Make sure you have such a plan in place - and don't rely on cell phones
to make it happen. Have more than one plan - a Plan A (where perhaps
cell phones are operable), Plan B (where they aren't) and even a Plan C.
To the list above from Newsweek, I would add this:
Before you sit the family down to discuss your plans, go over the
various scenarios in your own mind, privately. If the family becomes
separated, how could that happen?
Example #1: With you at work and latch-key kids at home?
Make sure they know how and where to turn off the gas (run through it
like a fire drill). Make sure they know where the tools to do so are
located; keep such tools in an easy-to-reach place so they can be found
even if the power goes out. Make sure they know where the blankets are,
where backup water supplies are (toilet tanks, hot water heaters, ice
trays in the refrigerator, etc.) Make sure they know who to do
everything you would do if you were at home when the worst happened.
Example #2: With you at home or work and them at school?
Take comfort in knowing that your school is already dealing with this
contingency. There are, right? If you don't know, you should. And if
they aren't you need to bring pressure as a parent to make sure they do,
through your PTA or with private meetings with the teacher and/or
principal. It could be they could use some volunteer help in achieving
this, so try the sugar before you do the vinegar. What can the parents
do to help the school make preparations and carry them out? What parents
living near the school could act as coordinators to notify parents
living farther away? Can the school or parent coordinators reach you at
work as well as at home?
Once you're confident these plans are in place or in motion at your
school, then share this information with your kids. Include them as
particpants and partners and seek out their own advice and suggestions -
their abilities may surprise you!
Once again, have Plans A, B and C. How and where would you meet as a
family? If something shoots that plan down, what is the alternative?
Involve your neighbors if need be; in fact, it might even be preferable
to come up with a community or neighborhood response in addition to a
personal, family-only plan. Someone on the block could be responsible
for checking on any elderly or handicapped neighbors who might not have
family to protect them.
Just the mere act of making such plans will do a lot to ease your fears
and theirs. It demonstrates a concrete, pro-active response - not just a
fearful "waiting" for the worst. It gives both parents and children a
better sense - and reality - of being in control. A neighborhood plan
will do a lot to boost morale in the whole community.

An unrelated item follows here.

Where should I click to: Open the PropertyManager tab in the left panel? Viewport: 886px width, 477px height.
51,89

In addition, plan more family activities that take place away from the
fear inputs - such as a weekend afternoon in the park, a fishing trip,
etc. Now, teenagers may be reluctant to go on such family outings; they
don't regard it as "cool." If so, respect that. After all, you're doing
this to calm and reassure them, not to "embarrass" them. This will be
more readily accepted by smaller children.

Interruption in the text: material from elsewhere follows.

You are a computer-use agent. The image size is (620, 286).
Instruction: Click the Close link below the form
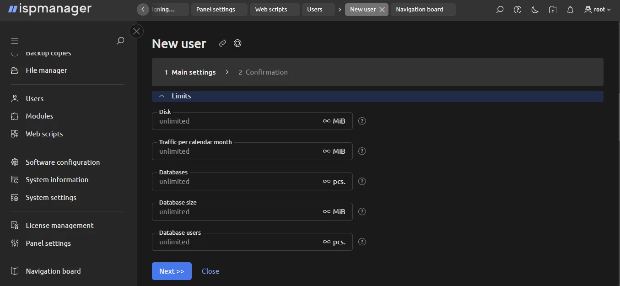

But more than the logical, you must reassure them emotionally.
Personally, I would point to some of the more popular disaster movies of
our times, where the parents plunged into the most frightening worlds
imaginable to find their children. Look your child in the eye at their
eye level (even if it means getting down on your knees to do it), with
both hands on their shoulders, and let them know - unequivocally - that
you will go through hell and back to reach and protect them and that you
will never, never ever abandon them. Then seal that promise with a good,
firm hug.
The odds are greatly in your favor that you will never be called upon to
keep that promise, but making it and reinforcing it from time to time,
especially when frightening events do take place, will go a long, long
way to easing their fears - and yours, because it will strengthen your
own resolve and put steel in your own backbone.
And if you're ever called upon to fulfill that promise ... do it! Just
do it! In your determination you will find a way and in the process
you'll discover you have no time for something as trivial as fear.